## How much CPU would take 10 Envelopes per voice? It seems a lot...

matt42
KVRian

996 posts since 9 Jan, 2006
S0lo wrote:problem is max and min implementation it self uses conditionals.
oh well, I just need non-conditional min/max functions.

S0lo wrote:Any way, you can do this:

x = min(x, 1);
Indeed, that was daft of me
S0lo
KVRian

551 posts since 31 Dec, 2008
Miles1981 wrote:
S0lo wrote:Both codes do the same thing. "sorting". But Code1 (insertion sort) uses two conditionals (an if and a while). While code2 (quicksort) has four conditionals (2 ifs and 2 whiles). Yet code2 is well known to perform much faster (nlog(n)) than code1 (quadratic) on the average.

check here: https://en.wikipedia.org/wiki/Quicksort
and here: https://en.wikipedia.org/wiki/Insertion_sort

You are comparing apples and oranges.

apples can be compared to oranges if there is a comparative goal, like "Health".
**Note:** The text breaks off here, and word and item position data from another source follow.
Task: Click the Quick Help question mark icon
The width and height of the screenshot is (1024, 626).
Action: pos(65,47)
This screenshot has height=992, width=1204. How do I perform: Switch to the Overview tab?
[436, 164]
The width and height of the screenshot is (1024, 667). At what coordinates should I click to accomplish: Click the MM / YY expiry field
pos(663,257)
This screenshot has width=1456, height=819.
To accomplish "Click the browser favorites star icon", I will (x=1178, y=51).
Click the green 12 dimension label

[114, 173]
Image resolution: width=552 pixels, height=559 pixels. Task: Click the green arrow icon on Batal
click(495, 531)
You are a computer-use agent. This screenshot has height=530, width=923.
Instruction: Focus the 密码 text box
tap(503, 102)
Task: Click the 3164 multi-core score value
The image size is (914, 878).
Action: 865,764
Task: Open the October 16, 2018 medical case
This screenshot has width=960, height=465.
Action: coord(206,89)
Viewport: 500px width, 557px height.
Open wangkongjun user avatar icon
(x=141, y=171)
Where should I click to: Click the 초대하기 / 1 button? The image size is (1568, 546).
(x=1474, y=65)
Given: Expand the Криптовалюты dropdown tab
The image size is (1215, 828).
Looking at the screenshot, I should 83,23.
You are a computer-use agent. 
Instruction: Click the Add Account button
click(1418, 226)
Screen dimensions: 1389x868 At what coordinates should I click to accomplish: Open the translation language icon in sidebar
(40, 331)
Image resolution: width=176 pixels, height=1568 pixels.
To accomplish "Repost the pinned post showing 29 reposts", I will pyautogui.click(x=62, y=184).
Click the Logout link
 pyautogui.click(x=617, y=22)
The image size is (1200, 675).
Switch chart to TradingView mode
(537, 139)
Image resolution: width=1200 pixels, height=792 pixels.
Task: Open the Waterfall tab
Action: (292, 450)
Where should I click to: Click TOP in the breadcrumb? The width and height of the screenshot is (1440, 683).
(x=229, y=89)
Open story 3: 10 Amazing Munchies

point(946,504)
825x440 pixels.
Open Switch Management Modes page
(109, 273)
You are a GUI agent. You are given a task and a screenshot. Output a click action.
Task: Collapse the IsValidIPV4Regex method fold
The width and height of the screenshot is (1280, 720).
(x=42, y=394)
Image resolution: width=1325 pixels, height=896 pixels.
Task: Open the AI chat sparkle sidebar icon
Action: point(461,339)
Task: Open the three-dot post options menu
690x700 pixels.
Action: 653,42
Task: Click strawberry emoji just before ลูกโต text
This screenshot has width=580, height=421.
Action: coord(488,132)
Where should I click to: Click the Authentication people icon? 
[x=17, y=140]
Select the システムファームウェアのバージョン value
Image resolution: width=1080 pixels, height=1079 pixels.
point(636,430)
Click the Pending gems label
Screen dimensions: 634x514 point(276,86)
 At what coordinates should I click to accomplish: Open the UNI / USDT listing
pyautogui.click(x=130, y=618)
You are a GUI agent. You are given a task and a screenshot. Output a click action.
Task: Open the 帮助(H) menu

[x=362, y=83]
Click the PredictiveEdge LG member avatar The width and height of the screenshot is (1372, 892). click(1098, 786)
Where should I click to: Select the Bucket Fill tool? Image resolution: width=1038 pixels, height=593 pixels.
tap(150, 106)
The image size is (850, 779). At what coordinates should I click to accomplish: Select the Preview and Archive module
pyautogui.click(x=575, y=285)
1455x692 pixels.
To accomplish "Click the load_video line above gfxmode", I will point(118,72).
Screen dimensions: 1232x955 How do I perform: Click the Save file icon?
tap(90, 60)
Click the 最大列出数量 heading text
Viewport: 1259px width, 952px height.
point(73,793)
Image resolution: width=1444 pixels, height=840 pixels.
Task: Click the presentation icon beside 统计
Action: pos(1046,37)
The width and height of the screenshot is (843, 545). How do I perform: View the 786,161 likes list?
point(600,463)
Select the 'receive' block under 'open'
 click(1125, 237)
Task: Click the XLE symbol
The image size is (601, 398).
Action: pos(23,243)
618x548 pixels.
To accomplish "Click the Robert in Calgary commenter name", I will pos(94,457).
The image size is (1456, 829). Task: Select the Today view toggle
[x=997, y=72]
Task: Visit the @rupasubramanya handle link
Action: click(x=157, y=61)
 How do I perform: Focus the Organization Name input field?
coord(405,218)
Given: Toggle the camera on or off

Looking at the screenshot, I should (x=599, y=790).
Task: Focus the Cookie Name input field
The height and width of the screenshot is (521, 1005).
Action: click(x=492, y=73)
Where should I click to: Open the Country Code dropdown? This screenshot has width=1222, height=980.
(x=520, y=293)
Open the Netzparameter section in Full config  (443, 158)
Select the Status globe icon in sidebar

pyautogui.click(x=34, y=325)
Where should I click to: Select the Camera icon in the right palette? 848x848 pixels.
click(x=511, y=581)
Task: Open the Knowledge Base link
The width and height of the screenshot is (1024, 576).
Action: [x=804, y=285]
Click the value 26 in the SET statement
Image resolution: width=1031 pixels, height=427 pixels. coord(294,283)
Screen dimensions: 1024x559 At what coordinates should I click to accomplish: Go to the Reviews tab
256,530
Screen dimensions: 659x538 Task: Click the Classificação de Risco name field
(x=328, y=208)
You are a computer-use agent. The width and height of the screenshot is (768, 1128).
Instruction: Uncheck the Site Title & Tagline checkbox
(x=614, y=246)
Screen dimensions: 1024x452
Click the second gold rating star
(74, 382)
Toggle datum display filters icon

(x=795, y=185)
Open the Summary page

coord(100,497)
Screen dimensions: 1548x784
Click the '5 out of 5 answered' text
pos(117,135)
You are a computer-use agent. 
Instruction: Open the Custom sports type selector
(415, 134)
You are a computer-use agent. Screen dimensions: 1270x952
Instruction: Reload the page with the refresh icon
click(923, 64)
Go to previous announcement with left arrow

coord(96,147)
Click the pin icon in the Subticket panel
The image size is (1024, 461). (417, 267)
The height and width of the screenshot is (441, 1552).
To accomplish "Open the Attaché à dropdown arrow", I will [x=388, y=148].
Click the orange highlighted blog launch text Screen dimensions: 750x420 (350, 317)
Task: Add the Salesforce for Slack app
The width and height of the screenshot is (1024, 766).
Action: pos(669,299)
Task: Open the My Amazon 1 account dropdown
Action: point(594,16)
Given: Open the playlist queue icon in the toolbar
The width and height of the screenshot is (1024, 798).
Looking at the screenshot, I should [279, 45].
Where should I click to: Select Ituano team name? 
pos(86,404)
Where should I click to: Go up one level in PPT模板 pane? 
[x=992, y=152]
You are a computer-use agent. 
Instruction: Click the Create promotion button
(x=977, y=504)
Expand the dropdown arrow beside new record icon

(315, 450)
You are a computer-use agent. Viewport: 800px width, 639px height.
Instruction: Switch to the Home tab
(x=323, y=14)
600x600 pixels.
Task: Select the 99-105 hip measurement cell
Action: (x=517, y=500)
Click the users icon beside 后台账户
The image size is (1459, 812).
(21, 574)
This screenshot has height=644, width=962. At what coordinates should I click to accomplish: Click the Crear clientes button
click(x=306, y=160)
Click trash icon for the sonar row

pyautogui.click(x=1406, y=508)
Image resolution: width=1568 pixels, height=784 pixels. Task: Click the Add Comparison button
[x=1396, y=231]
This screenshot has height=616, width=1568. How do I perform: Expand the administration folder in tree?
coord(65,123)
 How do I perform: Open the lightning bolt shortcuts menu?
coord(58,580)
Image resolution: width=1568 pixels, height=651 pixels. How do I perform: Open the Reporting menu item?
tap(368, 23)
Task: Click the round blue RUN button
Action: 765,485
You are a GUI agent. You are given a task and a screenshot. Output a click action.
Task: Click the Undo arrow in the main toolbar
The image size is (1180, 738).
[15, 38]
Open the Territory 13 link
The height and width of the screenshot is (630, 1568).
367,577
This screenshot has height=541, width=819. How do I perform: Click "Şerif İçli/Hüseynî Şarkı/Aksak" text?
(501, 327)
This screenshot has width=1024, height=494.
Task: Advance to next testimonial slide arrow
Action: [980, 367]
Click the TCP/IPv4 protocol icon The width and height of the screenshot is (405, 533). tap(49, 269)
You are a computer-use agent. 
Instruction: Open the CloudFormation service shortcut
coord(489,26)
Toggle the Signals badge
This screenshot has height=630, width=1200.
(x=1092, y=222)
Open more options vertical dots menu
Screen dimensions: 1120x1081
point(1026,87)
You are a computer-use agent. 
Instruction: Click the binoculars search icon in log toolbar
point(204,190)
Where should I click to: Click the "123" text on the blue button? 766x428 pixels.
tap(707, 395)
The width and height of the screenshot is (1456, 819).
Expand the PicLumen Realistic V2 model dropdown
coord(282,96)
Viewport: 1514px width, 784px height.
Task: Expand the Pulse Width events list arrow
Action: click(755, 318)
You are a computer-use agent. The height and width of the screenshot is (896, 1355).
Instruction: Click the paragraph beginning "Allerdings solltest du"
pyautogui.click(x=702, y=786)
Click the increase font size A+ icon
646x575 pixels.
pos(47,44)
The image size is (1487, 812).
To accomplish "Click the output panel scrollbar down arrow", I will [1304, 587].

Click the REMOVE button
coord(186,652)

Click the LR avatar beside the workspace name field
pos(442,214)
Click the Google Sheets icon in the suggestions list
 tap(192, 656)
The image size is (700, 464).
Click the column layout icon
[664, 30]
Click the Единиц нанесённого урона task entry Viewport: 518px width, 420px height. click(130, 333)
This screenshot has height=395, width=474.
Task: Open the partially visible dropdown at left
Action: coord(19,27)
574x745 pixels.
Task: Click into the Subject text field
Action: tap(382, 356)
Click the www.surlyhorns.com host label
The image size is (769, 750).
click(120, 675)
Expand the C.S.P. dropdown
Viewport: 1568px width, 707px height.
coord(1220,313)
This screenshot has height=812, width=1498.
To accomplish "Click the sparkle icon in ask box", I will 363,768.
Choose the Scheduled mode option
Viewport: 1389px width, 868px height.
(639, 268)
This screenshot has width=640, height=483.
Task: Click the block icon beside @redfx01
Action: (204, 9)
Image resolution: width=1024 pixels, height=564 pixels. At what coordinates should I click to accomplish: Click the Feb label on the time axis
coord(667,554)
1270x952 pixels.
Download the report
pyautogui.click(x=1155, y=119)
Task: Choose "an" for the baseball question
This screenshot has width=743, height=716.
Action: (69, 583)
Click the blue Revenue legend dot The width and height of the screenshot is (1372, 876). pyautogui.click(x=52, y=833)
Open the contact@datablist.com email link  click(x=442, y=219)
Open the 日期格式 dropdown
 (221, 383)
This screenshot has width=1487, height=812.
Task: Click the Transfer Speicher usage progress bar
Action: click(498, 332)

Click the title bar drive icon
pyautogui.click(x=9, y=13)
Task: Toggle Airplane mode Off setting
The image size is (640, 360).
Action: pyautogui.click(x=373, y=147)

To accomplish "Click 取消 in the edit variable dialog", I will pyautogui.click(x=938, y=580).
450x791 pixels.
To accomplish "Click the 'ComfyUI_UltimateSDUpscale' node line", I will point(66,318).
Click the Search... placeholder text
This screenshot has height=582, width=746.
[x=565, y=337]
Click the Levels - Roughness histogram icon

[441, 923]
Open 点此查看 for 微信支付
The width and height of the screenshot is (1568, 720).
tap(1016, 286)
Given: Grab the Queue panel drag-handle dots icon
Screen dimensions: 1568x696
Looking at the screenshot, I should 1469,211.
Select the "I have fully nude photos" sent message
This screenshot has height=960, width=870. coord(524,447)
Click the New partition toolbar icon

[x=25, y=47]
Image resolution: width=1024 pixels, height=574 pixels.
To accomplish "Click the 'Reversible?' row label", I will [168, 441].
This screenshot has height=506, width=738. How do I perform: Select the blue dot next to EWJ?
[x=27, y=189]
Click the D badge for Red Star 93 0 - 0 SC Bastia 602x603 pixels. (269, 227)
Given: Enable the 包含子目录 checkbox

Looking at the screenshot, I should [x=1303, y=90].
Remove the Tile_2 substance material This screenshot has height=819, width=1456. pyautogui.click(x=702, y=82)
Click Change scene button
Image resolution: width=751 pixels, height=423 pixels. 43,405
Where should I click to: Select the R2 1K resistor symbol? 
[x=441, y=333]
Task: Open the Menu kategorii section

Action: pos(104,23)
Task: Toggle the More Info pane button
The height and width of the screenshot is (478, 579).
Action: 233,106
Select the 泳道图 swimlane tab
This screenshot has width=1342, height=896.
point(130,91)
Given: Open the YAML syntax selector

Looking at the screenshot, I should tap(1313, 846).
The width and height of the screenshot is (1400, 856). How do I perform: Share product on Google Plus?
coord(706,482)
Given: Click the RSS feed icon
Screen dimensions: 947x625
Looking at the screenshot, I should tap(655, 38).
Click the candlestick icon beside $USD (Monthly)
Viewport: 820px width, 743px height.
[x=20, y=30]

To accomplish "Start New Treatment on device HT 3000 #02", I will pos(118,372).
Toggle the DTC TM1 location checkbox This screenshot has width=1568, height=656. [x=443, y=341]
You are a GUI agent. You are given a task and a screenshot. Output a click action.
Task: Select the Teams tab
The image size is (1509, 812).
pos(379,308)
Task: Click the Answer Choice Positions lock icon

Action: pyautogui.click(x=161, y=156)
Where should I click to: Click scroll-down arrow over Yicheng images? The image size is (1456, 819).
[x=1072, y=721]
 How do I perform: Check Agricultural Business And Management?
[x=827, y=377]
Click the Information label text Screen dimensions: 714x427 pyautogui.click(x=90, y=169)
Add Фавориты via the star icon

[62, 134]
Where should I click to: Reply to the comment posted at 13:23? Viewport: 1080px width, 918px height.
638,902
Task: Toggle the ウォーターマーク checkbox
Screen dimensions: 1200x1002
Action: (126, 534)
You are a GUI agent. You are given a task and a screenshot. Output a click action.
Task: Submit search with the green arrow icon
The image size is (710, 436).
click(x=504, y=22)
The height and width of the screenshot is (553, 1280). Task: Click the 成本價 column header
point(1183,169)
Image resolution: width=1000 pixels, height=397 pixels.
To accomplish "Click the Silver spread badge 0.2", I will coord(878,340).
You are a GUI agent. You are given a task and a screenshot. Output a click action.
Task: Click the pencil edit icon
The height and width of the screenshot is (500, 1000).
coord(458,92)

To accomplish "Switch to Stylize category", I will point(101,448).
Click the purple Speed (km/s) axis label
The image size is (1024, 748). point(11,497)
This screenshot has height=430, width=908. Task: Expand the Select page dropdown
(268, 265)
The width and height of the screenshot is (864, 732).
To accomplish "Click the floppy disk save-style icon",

Miles1981 wrote:Of course if the complexity is different, this changes everything! We are talking about the same complexity in number of instructions.

And I'm actually not talking about that.
matt42
KVRian

996 posts since 9 Jan, 2006
Miles1981 wrote:
S0lo wrote:Both codes do the same thing. "sorting". But Code1 (insertion sort) uses two conditionals (an if and a while). While code2 (quicksort) has four conditionals (2 ifs and 2 whiles). Yet code2 is well known to perform much faster (nlog(n)) than code1 (quadratic) on the average.

check here: https://en.wikipedia.org/wiki/Quicksort
and here: https://en.wikipedia.org/wiki/Insertion_sort

You are comparing apples and oranges. Of course if the complexity is different, this changes everything! We are talking about the same complexity in number of instructions.
I think the point here is that the goal is to find the most efficient algorithm and by extension reduce the complexity. Once we find that then we needn't concern ourselves with details such as conditionals == bad, or whatever.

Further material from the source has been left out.